There was a demo for a new Street Fighter arcade version that had recently been released in Japan and was making it’s rounds to the states (with an old school joystick set up, so awesome!). I wanted to try it, being the old schooler that I am. I grew up with Street Fighter on the SNES and played it in arcades all the time. I miss those days. The area was empty so I stepped up to the machine, while putting my camera away. I looked down for one second, and then bam! As I looked up there was a rep from the company that was handling the machines. His first question. “Do you need help finding someone?”

Really? That’s your first question?

“Um. Nope. I was just putting up my camera so I can play.”

“Oh! Well have you played a fighting game before? They’re kind of hard.”

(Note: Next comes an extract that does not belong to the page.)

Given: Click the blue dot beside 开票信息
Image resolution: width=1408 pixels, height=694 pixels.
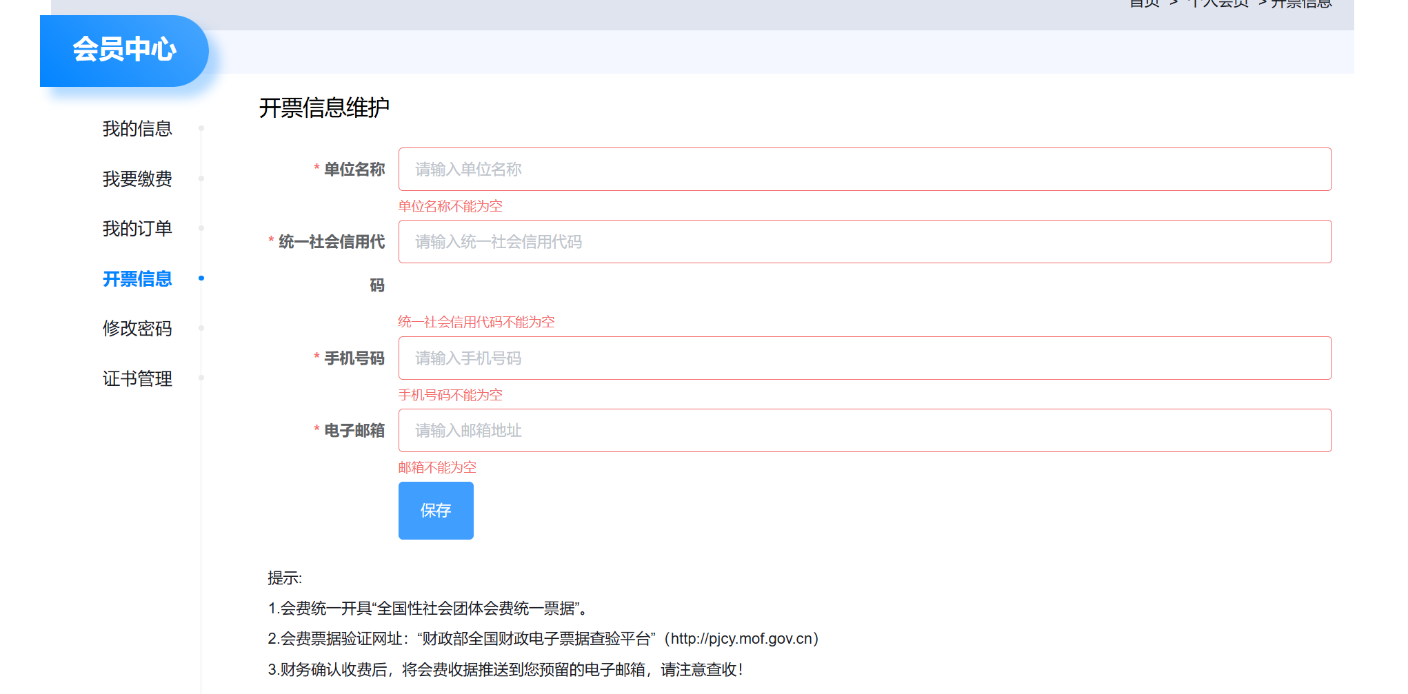Looking at the screenshot, I should 201,278.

For those who know me, I’m not good at the snappy come-backs. I’m a pretty reserved person. They don’t come to me until an hour later.

“I like Street Fighter. I’ve been playing since the SNES days.”

What I should have said “Do you not see me dressed up as a video game character? I think I know how to play.”

“Well this is different. This is the arcade version and it requires you to use more combinations. Why don’t I set this up for you.”

I flashed my press pass at this point which labeled me for a gaming website: “It’s ok. I can figure it out.”

“No really. This is how you play.”

I should have probably prefaced this with the time limit. See they had a time limit on this machine since they felt it would be popular and didn’t want people hogging it. You had 2 rounds or 3 minutes, whichever came first. Before I could say anything, the rep stepped in front of me and basically played my 2 rounds, casually looking over his shoulder quipping “So you push the red button here to make this girl’s fist go this way.” Of course he picked Chun-Li by the way, because apparently she’s symbolic of every female character. I pick Cammy or Bison. Those were my peeps. (Nothing against Chun-Li. She’s not my favorite. That’s all.)

I left at the start of my second round and snuck back about an hour later when he wasn’t there to get my real two rounds. Another female gamer asked if she could join in. “That guy earlier wouldn’t let me touch the machine.”

Come on in sister. You won’t be shunned here.

So dressing up as a video game character gets you 0 credibility. Showing the press pass that screams “hey, I know my stuff” means nothing. Being female sends you to the back of the bus where you have to be hand-fed like you were a child.

There really is no easy way to stand up for yourself in those situations. If you speak up, you look like a bitch. It you try to be aggressive, you look like a mega bitch. If you play dumb, then you make all women look bad. Quiet is the easy route. We hate it, but we do it because we know we’re not going to cause trouble that way.

So I’m reaching out to men on this one. What’s the solution? How we dress isn’t affecting the situation. I was in costume and the other woman was in jeans and a gaming t-shirt just like the men around her. It’s not our attitudes because we’re doing everything possible to not come off as “bitches.” We have the knowledge and want to play, but you’re not letting us. So…what do we do? How can we convey to you all that we’re interested in gaming and don’t want to be treated like children? Simply ignoring the issues and staying quiet isn’t going to work forever. I’m not going to stop gaming because of it, but I don’t want to be forever excluded and talked down to because of my gender. So. How do we fix this?

By the way, you all are making me feel bad for buying my Kitty Trooper and Kitty Hunter shirts. I can't wear anything too "cute" now in front of gamers if I want to play.